*Selected extract*:
§

Halal certification depends on lot-level traceability across raw materials, processing, and finished goods. SFDA in Saudi, MUI in Indonesia, JAKIM in Malaysia — each has audit expectations. Your ERP either supports this from day one or you'll be rebuilding spreadsheets for the auditor.

9 min read · Published 2026-05-16

A halal-certified product isn’t a product label. It’s a system. The label says “this product is halal” — the system has to prove that every ingredient in every bottle came from a halal-certified supplier, was processed without cross-contamination, and can be traced end-to-end in case of audit or recall.

For F&B factories in Saudi Arabia (SFDA), the GCC (GSO standards), Indonesia (MUI), Malaysia (JAKIM), and increasingly globally, halal traceability is a compliance requirement that lives in your operational systems — not in a binder.

This article covers what the certification regimes actually expect, how AION supports halal traceability, and what an audit looks like.

What halal certification actually requires (technically)

§

*Data segment*:

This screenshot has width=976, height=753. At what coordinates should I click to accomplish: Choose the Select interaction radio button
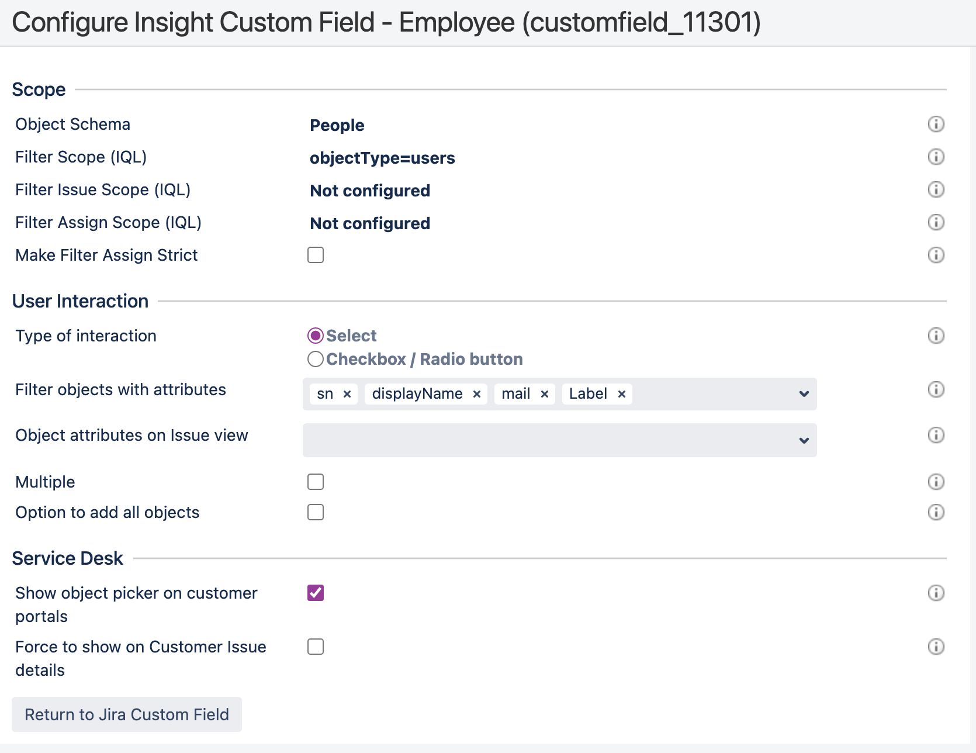pos(316,336)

§

Copy the halal traceability text word for word, from "For F&B factories" up to and including "in a binder.".

*Result for this exercise*:
For F&B factories in Saudi Arabia (SFDA), the GCC (GSO standards), Indonesia (MUI), Malaysia (JAKIM), and increasingly globally, halal traceability is a compliance requirement that lives in your operational systems — not in a binder.